RAPID: DEBI-t: development of a Deep Exploration Biosphere Investigative Tool
University Of Southern California, Los Angeles CA
Investigators
Abstract
Understanding the distribution of deep life in the subsurface biosphere is a major challenge to advancing our understanding of the evolution life and ecosystems on Earth. To date, all methods developed to detect microbial life in the deep biosphere involve ex-situ analysis of recovered materials from boreholes. Materials are analyzed for microbial biomass by extracting cells or cellular components, or by application of dyes to samples and performing cell counts.

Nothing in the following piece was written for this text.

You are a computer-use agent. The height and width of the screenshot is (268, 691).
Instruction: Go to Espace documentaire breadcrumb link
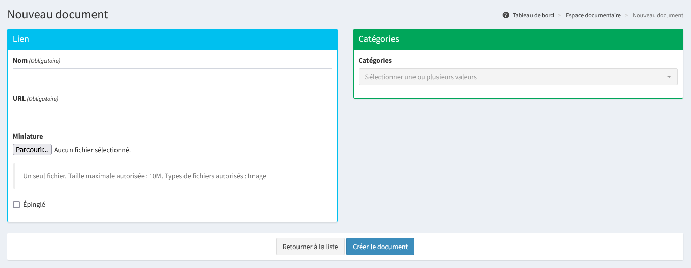pyautogui.click(x=593, y=15)
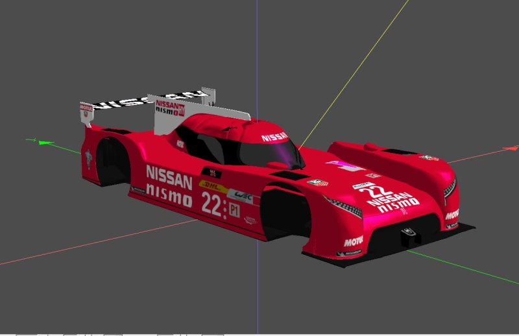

This latter methodology being the most standard in the industry, and represents a very time and labor intensive hands-on by eye counting of fluorescent cells under a microscope. Current methods are highly laborious and inefficient processes that involve both cell loss and the loss of information about the mineralogical context that may have influence on the microbial ecology. To meet the challenges associated with detecting and quantifying microbial life within a natural matrix, The PI requests RAPID funding to develop a novel in-situ downhole logging tool for detecting microbial life in subseafloor boreholes. "Deep UV" (DUV) is an optical method that enables detection and imaging of single bacterial cells on natural and opaque surfaces, including assessment of bacterial density and distribution of single cells to biofilms over spatial scales ranging from centimeters to microns. DUV induces and detects native fluorescence (DUV) of organic components intrinsic to the cell or spore while avoiding autofluorescence interference from the substrate, enabling detection of bacteria at spatial scales ranging from tens of centimeters to micrometers - i.e., both communities of microbes and single cells. Broader Impacts This project Leverages $350K from outside sources. It is anticipated that this technology could become widely used as a tool for detection and mapping of subsurface remote life everywhere it may occur, becoming the "satellite imager" applicable to distal environments such as represented by the entire deep sea. A JPL/Caltech post-doc with expertise in microbial physiology and fluorescence spectroscopy will be supported.